Key job responsibilities
- Lead engineering strategy and roadmap for Sponsored Products Agentic Advertiser Guidance
- Design and implement scalable architecture to host agent orchestration, tool invocation, state management, and feedback loops.
- Build scalable, reusable data and tool registry
- Construct evaluation pipelines (offline and online) to assess agent reasoning quality, performance metrics, safety constraints, and KPI impact.
- Integrate and manage tuning pipelines (e.g. hyperparameter tuning, RL fine-tuning, preference optimization), and provide abstraction layers for scientists to plug in models.
- Implement observability, logging, metrics, alerting, tracing, and drift detection for agent behaviors and model performance.
- Ensure resilience, fault isolation, auto-scaling, batching, caching, resource allocation, concurrency control, and SLA compliance.
- Rapidly prototype and evaluate new system designs or algorithmic patterns (e.g. streaming inference, memory caching, chaining of reasoning modules, tool embeddings).
- Collaborate in design reviews, code reviews, system design, and cross-team architecture alignment.

About the team
The Sponsored Products and Brands team at Amazon Ads is re-imagining the advertising landscape through the latest generative AI technologies, revolutionizing how millions of customers discover products and engage with brands across Amazon.com and beyond. We are at the forefront of re-inventing advertising experiences, bridging human creativity with artificial intelligence to transform every aspect of the advertising lifecycle from ad creation and optimization to performance analysis and customer insights.
We are a passionate group of innovators dedicated to developing responsible and intelligent AI technologies that balance the needs of advertisers, enhance the shopping experience, and strengthen the marketplace. If you're energized by solving complex challenges and pushing the boundaries of what's possible with AI, join us in shaping the future of advertising.

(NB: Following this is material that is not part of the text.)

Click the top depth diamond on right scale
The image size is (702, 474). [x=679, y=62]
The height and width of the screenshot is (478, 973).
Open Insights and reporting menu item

The Advertiser Guidance team within Sponsored Products and Brands is focused on guiding and supporting 1.6MM advertisers to meet their advertising needs of creating and managing ad campaigns. At this scale, the complexity of diverse advertiser goals, campaign types, and market dynamics creates both a massive technical challenge and a transformative opportunity: even small improvements in guidance systems can have outsized impact on advertiser success and Amazon’s retail ecosystem.

Our vision is to build a highly personalized, context-aware agentic advertiser guidance system that leverages LLMs together with tools such as auction simulations, ML models, and optimization algorithms. This agentic framework, will operate across both chat and non-chat experiences in the ad console, scaling to natural language queries as well as proactively delivering guidance based on deep understanding of the advertiser. To execute this vision, we collaborate closely with stakeholders across Ad Console, Sales, and Marketing to identify opportunities—from high-level product guidance down to granular keyword recommendations—and deliver them through a tailored, personalized experience. Our work is grounded in state-of-the-art agent architectures, tool integration, reasoning frameworks, and model customization approaches (including tuning, MCP, and preference optimization), ensuring our systems are both scalable and adaptive.